:: WHAT IS NEEDED ::
Every line from the one containing "Shipping calculated (81, 330)" to the end of the records below, written out word for word, is the whole answer.

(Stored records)
━━━━━━

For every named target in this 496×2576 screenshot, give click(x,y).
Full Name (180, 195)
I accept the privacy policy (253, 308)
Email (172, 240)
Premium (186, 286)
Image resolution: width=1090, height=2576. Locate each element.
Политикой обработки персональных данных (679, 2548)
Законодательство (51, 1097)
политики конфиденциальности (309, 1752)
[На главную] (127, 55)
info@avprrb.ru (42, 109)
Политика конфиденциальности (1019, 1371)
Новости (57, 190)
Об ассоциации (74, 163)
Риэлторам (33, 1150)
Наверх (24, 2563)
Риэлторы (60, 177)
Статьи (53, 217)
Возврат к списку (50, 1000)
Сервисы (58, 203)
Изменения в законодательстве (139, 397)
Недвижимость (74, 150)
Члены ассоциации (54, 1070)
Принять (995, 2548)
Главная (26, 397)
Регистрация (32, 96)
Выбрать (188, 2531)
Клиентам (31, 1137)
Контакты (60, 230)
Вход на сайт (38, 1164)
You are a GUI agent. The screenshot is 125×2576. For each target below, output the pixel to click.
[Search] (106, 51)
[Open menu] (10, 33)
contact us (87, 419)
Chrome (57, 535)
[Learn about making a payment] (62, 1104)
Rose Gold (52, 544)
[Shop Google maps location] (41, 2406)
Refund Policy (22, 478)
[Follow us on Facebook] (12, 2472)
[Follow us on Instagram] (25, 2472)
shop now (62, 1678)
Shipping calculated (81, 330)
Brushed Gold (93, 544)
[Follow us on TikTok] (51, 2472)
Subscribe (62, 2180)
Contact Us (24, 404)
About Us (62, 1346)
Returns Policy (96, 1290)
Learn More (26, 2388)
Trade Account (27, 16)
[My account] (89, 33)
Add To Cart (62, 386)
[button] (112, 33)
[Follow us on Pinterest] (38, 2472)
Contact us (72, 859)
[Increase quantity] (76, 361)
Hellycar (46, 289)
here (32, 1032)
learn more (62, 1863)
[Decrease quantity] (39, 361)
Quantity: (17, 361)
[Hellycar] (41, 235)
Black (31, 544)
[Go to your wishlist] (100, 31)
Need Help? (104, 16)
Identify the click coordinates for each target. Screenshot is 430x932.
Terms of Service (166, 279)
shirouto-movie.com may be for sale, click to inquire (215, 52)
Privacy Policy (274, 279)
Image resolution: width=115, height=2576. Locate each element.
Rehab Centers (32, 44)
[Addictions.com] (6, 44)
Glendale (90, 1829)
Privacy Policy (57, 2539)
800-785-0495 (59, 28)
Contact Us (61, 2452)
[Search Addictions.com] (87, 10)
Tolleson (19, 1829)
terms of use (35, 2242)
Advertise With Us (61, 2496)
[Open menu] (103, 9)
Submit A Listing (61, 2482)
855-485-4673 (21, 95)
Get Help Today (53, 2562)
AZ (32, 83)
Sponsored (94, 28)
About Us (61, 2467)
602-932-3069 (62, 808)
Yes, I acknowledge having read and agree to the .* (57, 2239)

━━━━━━

:: TASK ANSWER ::
Shipping calculated (81, 330)
Brushed Gold (93, 544)
[Follow us on TikTok] (51, 2472)
Subscribe (62, 2180)
Contact Us (24, 404)
About Us (62, 1346)
Returns Policy (96, 1290)
Learn More (26, 2388)
Trade Account (27, 16)
[My account] (89, 33)
Add To Cart (62, 386)
[button] (112, 33)
[Follow us on Pinterest] (38, 2472)
Contact us (72, 859)
[Increase quantity] (76, 361)
Hellycar (46, 289)
here (32, 1032)
learn more (62, 1863)
[Decrease quantity] (39, 361)
Quantity: (17, 361)
[Hellycar] (41, 235)
Black (31, 544)
[Go to your wishlist] (100, 31)
Need Help? (104, 16)
Identify the click coordinates for each target. Screenshot is 430x932.
Terms of Service (166, 279)
shirouto-movie.com may be for sale, click to inquire (215, 52)
Privacy Policy (274, 279)
Image resolution: width=115, height=2576. Locate each element.
Rehab Centers (32, 44)
[Addictions.com] (6, 44)
Glendale (90, 1829)
Privacy Policy (57, 2539)
800-785-0495 (59, 28)
Contact Us (61, 2452)
[Search Addictions.com] (87, 10)
Tolleson (19, 1829)
terms of use (35, 2242)
Advertise With Us (61, 2496)
[Open menu] (103, 9)
Submit A Listing (61, 2482)
855-485-4673 (21, 95)
Get Help Today (53, 2562)
AZ (32, 83)
Sponsored (94, 28)
About Us (61, 2467)
602-932-3069 (62, 808)
Yes, I acknowledge having read and agree to the .* (57, 2239)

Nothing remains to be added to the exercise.